Why do I not feel the passion that those words should have?
i am actually disgusted with myself.
i can’t handle this.
why can’t i just focus on school and my own life and working on building up my resume and doing good things with my life
it’s hard enough trying to transition into adulthood without having to worry about parents making stupidass decisions, ruining their assets, being unable to make a living.
HOW SMART DO YOU HAVE TO BE TO MAKE A LIVING FOR YOURSELF
STUPIDASS PEOPLE CAN MAKE LIVINGS FOR THEMSELVES
WHAT THE FUCK WHY IS THIS MY PROBLEM NOW
WHY THE HELL DO YOU FEEL ILKE YOU HAVE THE RIGHT TO TELL ME WHAT TO DO WITH MY LIFE IF YOU CAN’T EVEN FUCKING PAY THE MORTGAGE. EXCUSE ME BUT YOU HAVE BETTER THINGS TO DO THAN WORRY ABOUT DAUGHTER WITH A GOOD JOB, GOOD GRADES, AND GOOD FUTURE.
my parents are shitty people. like actually. why do I believe in a religion which holds parents up in such high esteem
I understand they raised me okay. but what did they really do? financially provide for me? if that released my obligation to them as a daughter I will work my ass off until I can pay them back. like are you fucking shitting me
how are they SUCH SHITTY PEOPLE I CAN’T EVEN GET OVER THIS.
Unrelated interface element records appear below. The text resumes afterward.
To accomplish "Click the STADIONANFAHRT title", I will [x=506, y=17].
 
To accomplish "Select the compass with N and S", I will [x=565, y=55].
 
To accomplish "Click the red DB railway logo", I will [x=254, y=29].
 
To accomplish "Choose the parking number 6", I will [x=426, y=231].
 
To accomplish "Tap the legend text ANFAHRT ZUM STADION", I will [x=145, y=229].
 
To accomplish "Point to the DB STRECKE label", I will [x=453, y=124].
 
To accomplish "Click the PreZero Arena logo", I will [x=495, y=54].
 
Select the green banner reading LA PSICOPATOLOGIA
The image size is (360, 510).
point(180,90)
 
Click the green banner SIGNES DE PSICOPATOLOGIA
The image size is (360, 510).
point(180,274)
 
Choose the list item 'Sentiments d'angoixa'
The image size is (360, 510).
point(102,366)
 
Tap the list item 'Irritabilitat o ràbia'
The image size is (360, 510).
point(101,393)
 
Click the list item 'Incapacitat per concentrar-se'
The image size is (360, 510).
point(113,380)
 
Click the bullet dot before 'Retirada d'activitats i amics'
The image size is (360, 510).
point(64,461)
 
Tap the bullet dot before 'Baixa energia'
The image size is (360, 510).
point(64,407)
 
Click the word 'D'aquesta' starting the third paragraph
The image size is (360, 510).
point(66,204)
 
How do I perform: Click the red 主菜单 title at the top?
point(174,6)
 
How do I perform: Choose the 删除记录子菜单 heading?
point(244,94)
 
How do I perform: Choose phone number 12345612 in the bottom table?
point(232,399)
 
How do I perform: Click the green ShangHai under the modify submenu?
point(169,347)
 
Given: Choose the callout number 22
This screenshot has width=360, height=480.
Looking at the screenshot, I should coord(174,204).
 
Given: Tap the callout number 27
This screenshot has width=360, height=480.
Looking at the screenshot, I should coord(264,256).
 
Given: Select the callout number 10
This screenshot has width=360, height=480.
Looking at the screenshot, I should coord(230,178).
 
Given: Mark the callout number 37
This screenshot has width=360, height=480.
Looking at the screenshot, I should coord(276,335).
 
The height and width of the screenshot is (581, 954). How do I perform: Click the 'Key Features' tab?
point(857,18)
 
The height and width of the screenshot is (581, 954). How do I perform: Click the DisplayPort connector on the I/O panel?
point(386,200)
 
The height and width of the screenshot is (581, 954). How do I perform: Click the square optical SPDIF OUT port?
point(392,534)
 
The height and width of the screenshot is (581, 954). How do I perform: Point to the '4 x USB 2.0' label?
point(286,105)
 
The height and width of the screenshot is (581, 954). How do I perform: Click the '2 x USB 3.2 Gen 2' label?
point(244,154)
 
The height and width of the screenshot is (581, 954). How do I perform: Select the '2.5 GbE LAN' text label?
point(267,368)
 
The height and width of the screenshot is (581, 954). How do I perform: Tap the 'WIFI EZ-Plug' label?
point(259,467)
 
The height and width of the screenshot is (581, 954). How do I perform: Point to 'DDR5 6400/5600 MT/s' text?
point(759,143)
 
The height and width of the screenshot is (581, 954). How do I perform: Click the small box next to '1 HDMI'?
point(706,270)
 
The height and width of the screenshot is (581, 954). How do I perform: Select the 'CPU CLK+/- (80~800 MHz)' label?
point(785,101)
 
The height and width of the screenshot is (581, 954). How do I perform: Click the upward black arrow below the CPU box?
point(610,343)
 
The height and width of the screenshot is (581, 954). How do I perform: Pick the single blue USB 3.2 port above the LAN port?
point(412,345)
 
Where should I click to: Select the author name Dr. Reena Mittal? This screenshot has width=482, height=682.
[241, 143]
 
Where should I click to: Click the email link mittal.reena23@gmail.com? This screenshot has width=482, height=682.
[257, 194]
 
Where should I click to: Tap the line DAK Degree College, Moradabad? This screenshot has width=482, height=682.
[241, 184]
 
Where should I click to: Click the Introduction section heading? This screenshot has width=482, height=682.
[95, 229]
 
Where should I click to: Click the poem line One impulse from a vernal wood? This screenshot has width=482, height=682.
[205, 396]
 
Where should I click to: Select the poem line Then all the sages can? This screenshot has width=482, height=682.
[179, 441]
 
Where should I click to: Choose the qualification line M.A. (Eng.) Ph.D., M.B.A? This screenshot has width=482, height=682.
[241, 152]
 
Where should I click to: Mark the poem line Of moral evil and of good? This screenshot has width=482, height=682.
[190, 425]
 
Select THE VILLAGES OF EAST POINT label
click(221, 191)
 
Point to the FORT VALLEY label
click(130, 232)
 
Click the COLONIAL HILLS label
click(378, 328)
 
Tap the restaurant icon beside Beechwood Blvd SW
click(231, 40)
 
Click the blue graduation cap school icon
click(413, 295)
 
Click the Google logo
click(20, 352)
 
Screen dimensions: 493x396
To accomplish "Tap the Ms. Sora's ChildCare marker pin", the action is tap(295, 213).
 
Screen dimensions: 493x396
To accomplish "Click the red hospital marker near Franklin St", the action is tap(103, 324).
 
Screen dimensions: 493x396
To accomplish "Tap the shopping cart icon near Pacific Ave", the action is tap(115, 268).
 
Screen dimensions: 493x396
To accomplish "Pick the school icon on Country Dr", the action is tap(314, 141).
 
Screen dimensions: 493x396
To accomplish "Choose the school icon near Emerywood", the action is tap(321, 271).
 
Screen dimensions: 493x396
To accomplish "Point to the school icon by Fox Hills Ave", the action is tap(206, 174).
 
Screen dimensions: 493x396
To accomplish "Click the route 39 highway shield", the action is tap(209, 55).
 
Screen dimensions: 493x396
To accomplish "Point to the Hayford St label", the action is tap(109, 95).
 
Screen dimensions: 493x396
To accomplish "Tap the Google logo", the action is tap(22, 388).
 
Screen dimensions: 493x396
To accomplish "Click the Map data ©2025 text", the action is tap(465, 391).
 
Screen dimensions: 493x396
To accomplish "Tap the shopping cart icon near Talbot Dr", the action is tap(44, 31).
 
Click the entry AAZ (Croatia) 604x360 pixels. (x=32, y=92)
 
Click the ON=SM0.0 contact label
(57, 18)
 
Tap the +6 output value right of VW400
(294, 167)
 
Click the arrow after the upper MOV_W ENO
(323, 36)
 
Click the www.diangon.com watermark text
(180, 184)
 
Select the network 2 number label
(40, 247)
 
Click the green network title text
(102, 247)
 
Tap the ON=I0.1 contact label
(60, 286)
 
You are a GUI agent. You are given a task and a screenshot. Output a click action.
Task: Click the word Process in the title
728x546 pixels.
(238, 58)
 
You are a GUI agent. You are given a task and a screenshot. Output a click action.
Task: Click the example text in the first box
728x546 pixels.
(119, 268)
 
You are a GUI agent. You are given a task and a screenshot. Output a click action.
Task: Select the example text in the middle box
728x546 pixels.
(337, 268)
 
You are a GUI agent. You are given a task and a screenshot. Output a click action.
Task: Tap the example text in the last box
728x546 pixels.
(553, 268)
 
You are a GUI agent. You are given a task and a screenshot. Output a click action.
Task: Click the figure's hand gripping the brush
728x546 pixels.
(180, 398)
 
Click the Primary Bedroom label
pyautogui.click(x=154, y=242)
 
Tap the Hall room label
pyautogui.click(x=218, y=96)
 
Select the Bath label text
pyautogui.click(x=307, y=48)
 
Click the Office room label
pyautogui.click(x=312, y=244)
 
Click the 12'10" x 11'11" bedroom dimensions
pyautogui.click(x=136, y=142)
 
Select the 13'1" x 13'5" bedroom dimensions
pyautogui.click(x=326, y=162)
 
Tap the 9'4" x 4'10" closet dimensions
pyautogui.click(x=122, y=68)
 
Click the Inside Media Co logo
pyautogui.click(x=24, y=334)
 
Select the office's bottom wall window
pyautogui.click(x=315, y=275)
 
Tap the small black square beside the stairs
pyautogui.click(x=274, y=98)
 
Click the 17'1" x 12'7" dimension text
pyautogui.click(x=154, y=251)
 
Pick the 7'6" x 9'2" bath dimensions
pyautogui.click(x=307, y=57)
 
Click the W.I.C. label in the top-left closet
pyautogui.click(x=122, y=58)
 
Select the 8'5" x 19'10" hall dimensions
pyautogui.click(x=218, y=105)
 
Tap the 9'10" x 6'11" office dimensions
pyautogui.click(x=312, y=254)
i’m typing in caps lock like that feels any different than typing normally.
I can’t get along with them because they are seriously like the opposite of everything I believe in
the only thing I can thank them for is showing me exactly what I dont’ want in my life
this entire summer i’ve just been sacrificing everything so i can help them but it’s just so fucking annoying
everyone is fucking annoying
god damn i’ve never hated people so much in my life
I might seem like I hold grudges, but considering how much shit I let go of that you do to me on a daily basis… i don’t think i hold grudges. maybe one or two big things you’ve done that have hurt me. but all the things you do to me on a daily basis.. yeah i have to work on letting those go every day.
I never used to be scared of being alone, but now I know what being alone does to me.